CAN ANYBODY PLAY THIS GAME?

Since other teams could not afford the travel costs to League Park because of the meager gate (Cleveland fans had the good sense to stay home), the Spiders, also called the "Orphans" and "Nomads," played an incredibly tough road schedule. In July, they played 11 doubleheades, eight of them in 16 days. They finally played a home game on August 24 after seven weeks on the road, going 6-44 during their marathon road trip.

It didn't seem it could get any worse for the Spiders--but it did. They lost 40 of their last 41 games, getting bombed 53-10 in their last four contests.

During the season, only 6,000 Cleveland fans came to League Park to see the Spiders play, but on the road, they were everyone's favorite patsies. Over 260,000 fans watched their losing antics, second only to Brooklyn's road attendance mark. Of course, the "Exiles" played an incredible 113 away games.

"From my research," Hetrick says, "I sensed they played hard and were sincere, but never had a chance."

As proof, Hetrick points to Dowd's late season quote that reads, "At least fifty times the past season we have gotten together at the hotel before going to the grounds and said, 'We'll win that game today or break our necks.' We would mean it too, but all the other teams would jump up at the start and skin us so bad that we'd come off the field with our heads hanging down and our good intentions shattered."

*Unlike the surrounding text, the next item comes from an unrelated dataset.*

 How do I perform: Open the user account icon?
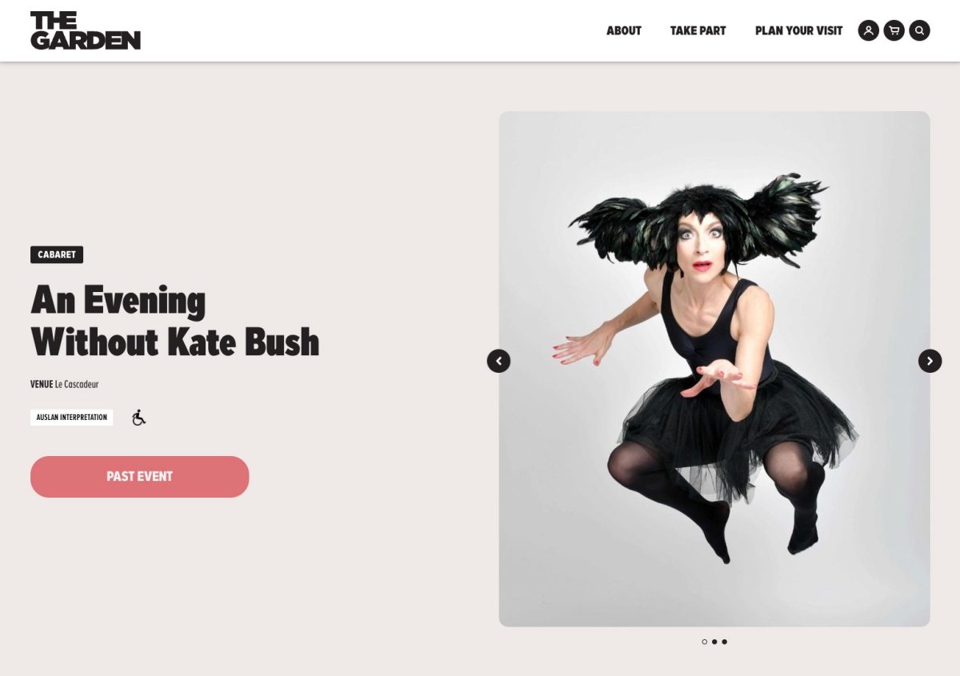tap(868, 30)
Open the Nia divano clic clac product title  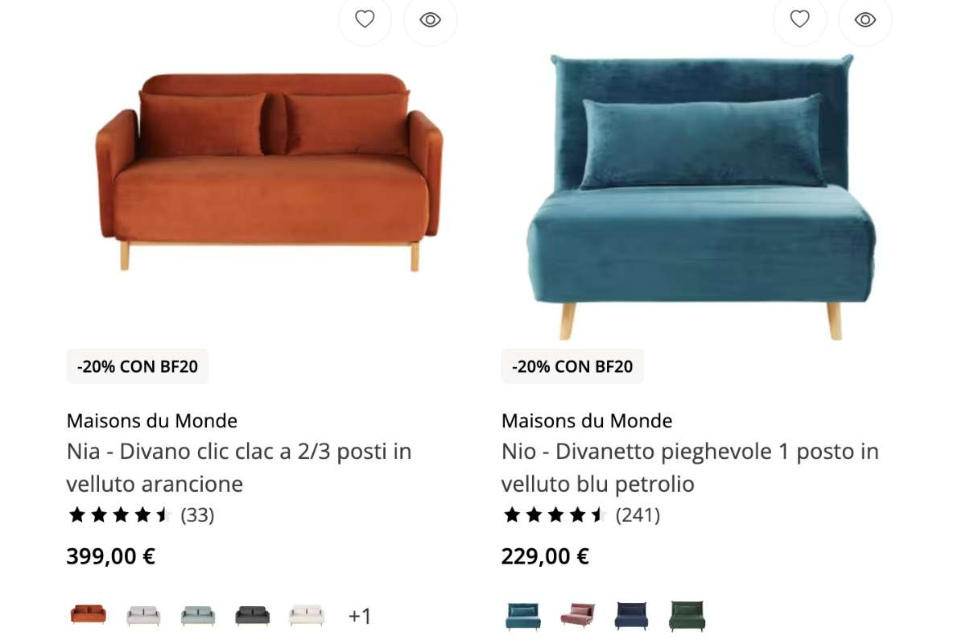[x=239, y=467]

After the 1899 season, the Cleveland franchise was dropped from the National League and syndicate ball was outlawed. A new Cleveland franchise debuted in the American League in 1901, becoming the Infants, Bronchos, Blues, Naps, and finally the Indians.

The Robisons continued to run their St. Louis franchise and, by 1907-08, the team suffered through back-to-back 100-game losing seasons. Frank Robison died in 1908 at 56 after learning his miserable Cardinals had lost in the ninth inning. M. Stanley hurt himself by falling off one of his own trolley cars, recovered, then died of a heart attack in 1911.

One hundred years layer, the Spiders' record for futility stands unmatched. Pity the poor ghosts.